:: RECORDS FOR THE EXERCISE ::

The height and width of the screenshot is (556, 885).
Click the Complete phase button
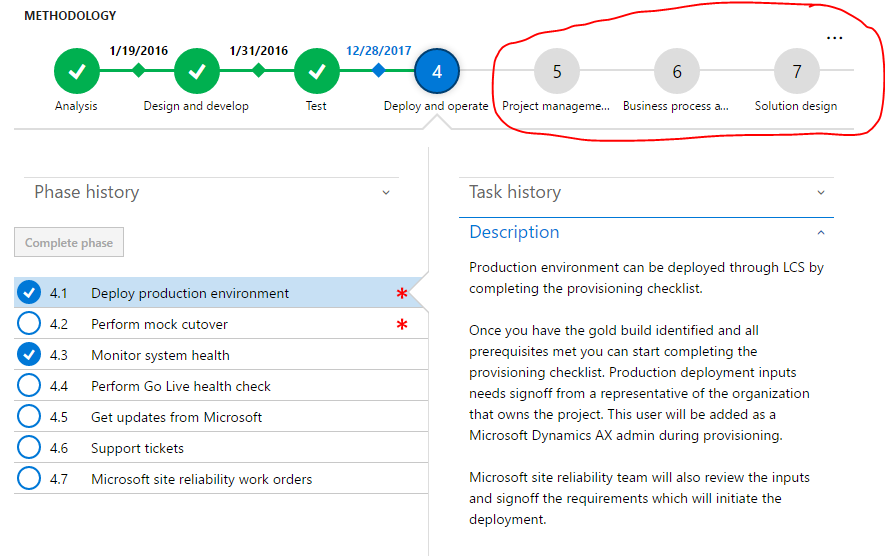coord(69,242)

:::
:: RECORDS FOR THE EXERCISE ::

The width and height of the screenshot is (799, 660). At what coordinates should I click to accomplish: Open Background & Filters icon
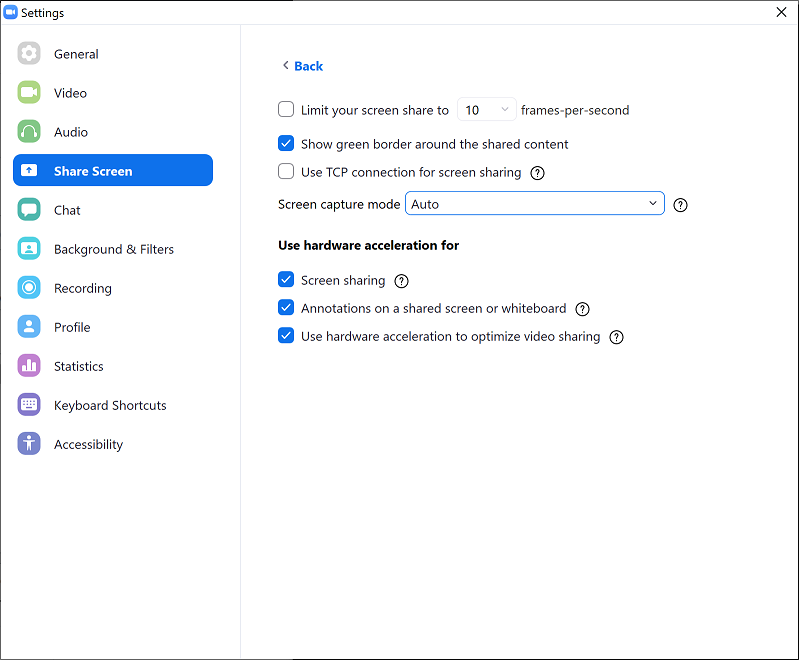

:::
:: RECORDS FOR THE EXERCISE ::

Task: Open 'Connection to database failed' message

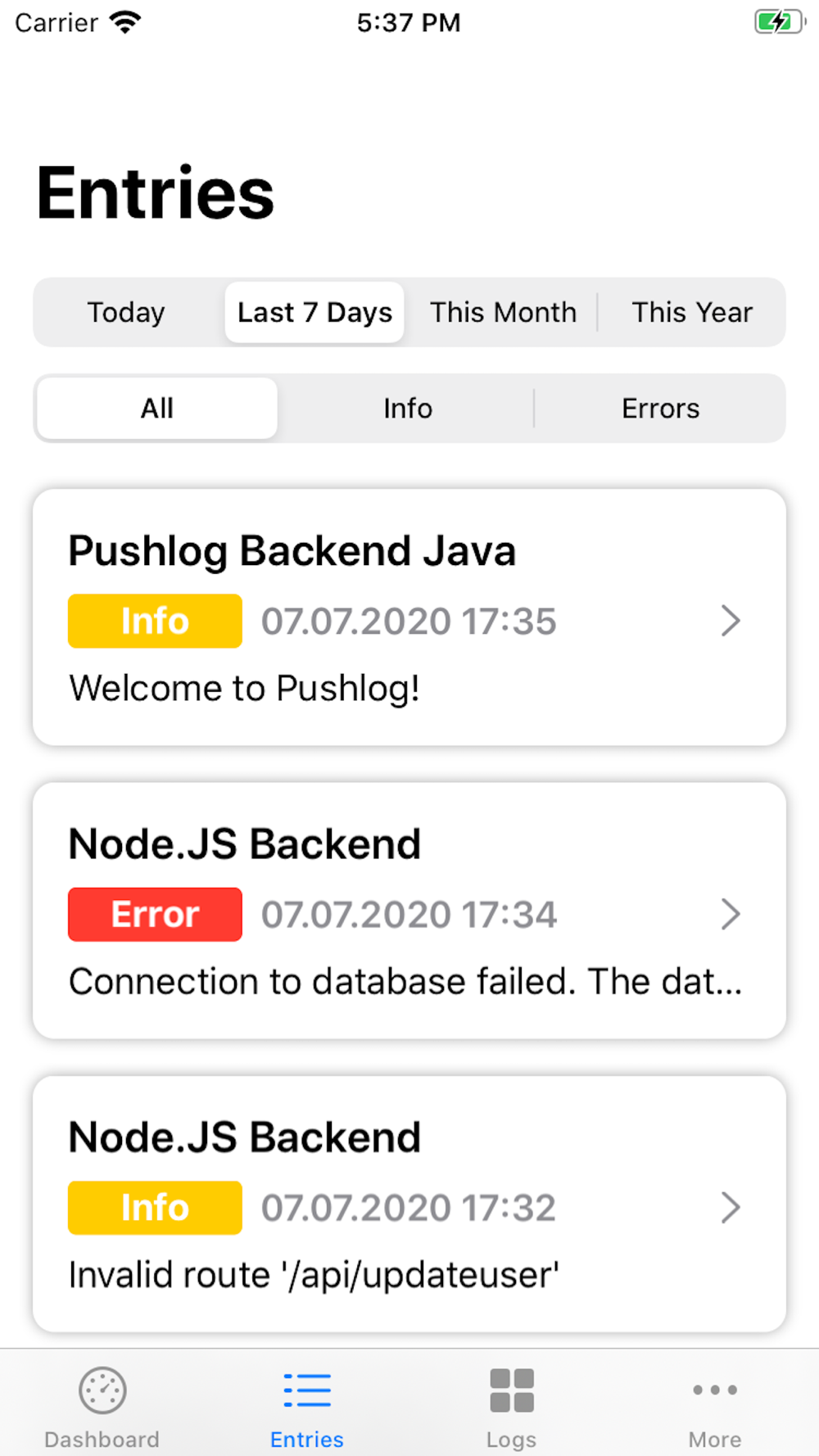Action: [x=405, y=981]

:::

▸ GOAL OF THE EXERCISE: Say how many lines of the material above include the word "height", giving the number alone.

▸ RESULT: 2